__WRITTEN TASKS__:
A - What maximum clock speed does the PCI bus passage give for the PCI bus?
B - Repeat the PCI bus passage word for word, starting at "The PCI bus (to" and ending at "at being overclocked.".

[START PROVIDED TEXT]

The PCI bus (to which your IDE controller is connected) operates at a maximum speed of 33Mhz, with your PCI devices communicating synchronously, using 32-bit wide transfers for each clock cycle. So that gives a maximum transfer rate of 132Mb/sec (assuming no contention between multiple devices). The specification has been extended to support 64-bit transfers (using the longer slot type) at speeds of 66Mhz but this is not typical of a desktop class motherboard.

Now although 33Mhz is the official speed, many boards will allow overclocking of the PCI bus speed. For example, you might alter the ratio between your CPU_FSB/RAM/PCI clock speeds to maximize speeds and minimise latencies across these three primary buses. Fortunately, the majority of PCI cards seem to be quite happy at being overclocked.

However, this has been known to cause problems with regard to the timing cycles employed by the IDE protocol. IDE uses a simple mechanism where regular delays are introduced between attempts to continue I/O with a disk. The times are dependent on the PIO/DMA mode used by the disk and set by the chipset. If these delays are not within suitable tolerance levels your HD will throw a fit and strange and unpleasant consequences will ensue   :Shocked:   !

[END PROVIDED TEXT]
[START GIVEN RECORDS]

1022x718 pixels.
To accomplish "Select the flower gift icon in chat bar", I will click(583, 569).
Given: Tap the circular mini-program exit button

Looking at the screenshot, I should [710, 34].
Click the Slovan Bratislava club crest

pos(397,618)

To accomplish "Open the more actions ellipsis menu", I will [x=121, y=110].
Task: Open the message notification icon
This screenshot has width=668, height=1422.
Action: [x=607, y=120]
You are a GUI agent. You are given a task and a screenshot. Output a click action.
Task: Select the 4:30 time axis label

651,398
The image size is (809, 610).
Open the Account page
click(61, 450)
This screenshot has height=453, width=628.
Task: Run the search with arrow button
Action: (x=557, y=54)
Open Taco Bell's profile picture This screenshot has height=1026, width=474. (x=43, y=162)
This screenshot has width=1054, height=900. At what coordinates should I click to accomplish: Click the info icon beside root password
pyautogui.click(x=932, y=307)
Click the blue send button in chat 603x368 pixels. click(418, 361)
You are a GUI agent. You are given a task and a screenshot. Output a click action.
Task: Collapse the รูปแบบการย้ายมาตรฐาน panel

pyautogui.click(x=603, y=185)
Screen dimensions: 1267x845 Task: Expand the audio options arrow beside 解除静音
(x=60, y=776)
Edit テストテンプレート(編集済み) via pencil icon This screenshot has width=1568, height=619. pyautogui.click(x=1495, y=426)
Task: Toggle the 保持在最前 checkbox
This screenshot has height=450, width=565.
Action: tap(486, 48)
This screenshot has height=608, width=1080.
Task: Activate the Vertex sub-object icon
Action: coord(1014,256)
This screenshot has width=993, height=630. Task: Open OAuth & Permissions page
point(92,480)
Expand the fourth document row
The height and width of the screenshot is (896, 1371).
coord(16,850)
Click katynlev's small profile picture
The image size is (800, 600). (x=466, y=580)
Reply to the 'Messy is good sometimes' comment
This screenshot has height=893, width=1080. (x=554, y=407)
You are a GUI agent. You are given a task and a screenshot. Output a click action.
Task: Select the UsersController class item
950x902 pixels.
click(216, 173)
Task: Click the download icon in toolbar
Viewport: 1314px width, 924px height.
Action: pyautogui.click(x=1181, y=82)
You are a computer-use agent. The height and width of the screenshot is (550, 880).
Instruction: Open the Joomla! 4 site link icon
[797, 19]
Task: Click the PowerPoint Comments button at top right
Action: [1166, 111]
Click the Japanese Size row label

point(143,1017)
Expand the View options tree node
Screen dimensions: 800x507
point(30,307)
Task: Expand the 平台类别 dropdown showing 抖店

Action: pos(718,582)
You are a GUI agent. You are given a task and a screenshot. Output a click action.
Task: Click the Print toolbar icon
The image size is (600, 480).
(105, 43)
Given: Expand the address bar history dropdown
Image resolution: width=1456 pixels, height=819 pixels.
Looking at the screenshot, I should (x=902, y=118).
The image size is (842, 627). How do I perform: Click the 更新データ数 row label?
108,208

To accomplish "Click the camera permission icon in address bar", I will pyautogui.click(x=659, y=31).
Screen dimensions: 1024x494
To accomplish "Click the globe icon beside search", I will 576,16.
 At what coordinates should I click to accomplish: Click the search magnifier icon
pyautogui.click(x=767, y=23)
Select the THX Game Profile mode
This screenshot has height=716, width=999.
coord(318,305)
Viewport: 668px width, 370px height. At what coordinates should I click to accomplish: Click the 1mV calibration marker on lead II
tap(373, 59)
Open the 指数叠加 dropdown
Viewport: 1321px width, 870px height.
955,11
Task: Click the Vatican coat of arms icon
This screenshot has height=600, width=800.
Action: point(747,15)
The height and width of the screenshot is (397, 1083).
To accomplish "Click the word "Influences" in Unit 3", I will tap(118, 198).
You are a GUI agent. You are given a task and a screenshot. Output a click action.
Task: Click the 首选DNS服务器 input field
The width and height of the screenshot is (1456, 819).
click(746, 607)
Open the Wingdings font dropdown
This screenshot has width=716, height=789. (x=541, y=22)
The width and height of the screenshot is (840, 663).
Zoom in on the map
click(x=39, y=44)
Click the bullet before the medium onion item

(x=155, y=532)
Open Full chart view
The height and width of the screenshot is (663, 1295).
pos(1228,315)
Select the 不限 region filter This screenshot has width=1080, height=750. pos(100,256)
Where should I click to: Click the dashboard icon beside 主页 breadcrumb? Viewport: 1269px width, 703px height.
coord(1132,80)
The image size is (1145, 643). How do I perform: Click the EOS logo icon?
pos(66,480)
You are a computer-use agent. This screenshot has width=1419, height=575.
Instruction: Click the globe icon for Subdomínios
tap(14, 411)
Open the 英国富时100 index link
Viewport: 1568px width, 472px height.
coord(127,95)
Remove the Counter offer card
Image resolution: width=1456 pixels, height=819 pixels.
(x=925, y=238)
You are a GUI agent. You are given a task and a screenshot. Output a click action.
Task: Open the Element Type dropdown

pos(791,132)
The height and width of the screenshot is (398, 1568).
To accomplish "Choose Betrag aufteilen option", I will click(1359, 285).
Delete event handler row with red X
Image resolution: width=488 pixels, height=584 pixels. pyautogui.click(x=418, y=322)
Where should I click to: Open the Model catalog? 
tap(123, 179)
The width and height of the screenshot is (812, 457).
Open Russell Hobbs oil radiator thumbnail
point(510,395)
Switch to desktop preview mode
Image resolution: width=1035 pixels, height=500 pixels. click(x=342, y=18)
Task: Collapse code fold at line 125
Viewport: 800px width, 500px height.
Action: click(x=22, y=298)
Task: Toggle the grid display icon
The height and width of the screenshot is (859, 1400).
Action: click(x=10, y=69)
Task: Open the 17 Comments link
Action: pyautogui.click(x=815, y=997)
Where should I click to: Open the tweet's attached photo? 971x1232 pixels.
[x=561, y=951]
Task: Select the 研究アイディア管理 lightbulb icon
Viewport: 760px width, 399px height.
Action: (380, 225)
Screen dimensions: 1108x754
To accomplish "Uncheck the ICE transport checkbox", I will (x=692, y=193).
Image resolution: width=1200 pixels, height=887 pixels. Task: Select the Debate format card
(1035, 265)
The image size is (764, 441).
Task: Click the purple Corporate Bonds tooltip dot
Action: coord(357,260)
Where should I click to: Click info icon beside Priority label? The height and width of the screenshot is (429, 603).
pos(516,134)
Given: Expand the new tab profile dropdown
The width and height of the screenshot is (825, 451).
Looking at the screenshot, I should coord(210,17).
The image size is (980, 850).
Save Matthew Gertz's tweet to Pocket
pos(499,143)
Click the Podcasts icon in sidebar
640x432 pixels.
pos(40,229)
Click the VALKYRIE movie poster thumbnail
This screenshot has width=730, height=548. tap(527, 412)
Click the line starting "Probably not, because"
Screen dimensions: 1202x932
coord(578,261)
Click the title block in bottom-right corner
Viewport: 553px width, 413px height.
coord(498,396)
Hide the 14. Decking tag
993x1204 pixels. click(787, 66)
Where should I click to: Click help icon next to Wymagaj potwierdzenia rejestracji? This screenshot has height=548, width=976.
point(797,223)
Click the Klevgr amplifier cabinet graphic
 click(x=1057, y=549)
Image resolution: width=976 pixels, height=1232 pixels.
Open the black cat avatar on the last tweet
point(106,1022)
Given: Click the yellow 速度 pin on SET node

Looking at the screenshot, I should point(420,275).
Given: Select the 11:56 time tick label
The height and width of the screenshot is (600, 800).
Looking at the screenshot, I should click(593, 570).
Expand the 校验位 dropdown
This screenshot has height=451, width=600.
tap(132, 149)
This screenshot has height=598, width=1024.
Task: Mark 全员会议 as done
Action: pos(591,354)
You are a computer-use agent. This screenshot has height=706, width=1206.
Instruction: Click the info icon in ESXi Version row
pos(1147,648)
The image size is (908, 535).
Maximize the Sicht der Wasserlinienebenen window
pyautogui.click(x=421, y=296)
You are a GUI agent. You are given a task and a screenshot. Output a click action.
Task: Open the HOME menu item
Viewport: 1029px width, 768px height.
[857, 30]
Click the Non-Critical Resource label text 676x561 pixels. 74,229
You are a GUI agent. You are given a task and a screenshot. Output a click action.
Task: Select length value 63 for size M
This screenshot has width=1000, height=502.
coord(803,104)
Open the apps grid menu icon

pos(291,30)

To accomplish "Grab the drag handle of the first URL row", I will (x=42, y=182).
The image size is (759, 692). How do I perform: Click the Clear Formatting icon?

[END GIVEN RECORDS]

__ANSWERS__:
A - 33Mhz

B -
The PCI bus (to which your IDE controller is connected) operates at a maximum speed of 33Mhz, with your PCI devices communicating synchronously, using 32-bit wide transfers for each clock cycle. So that gives a maximum transfer rate of 132Mb/sec (assuming no contention between multiple devices). The specification has been extended to support 64-bit transfers (using the longer slot type) at speeds of 66Mhz but this is not typical of a desktop class motherboard.

Now although 33Mhz is the official speed, many boards will allow overclocking of the PCI bus speed. For example, you might alter the ratio between your CPU_FSB/RAM/PCI clock speeds to maximize speeds and minimise latencies across these three primary buses. Fortunately, the majority of PCI cards seem to be quite happy at being overclocked.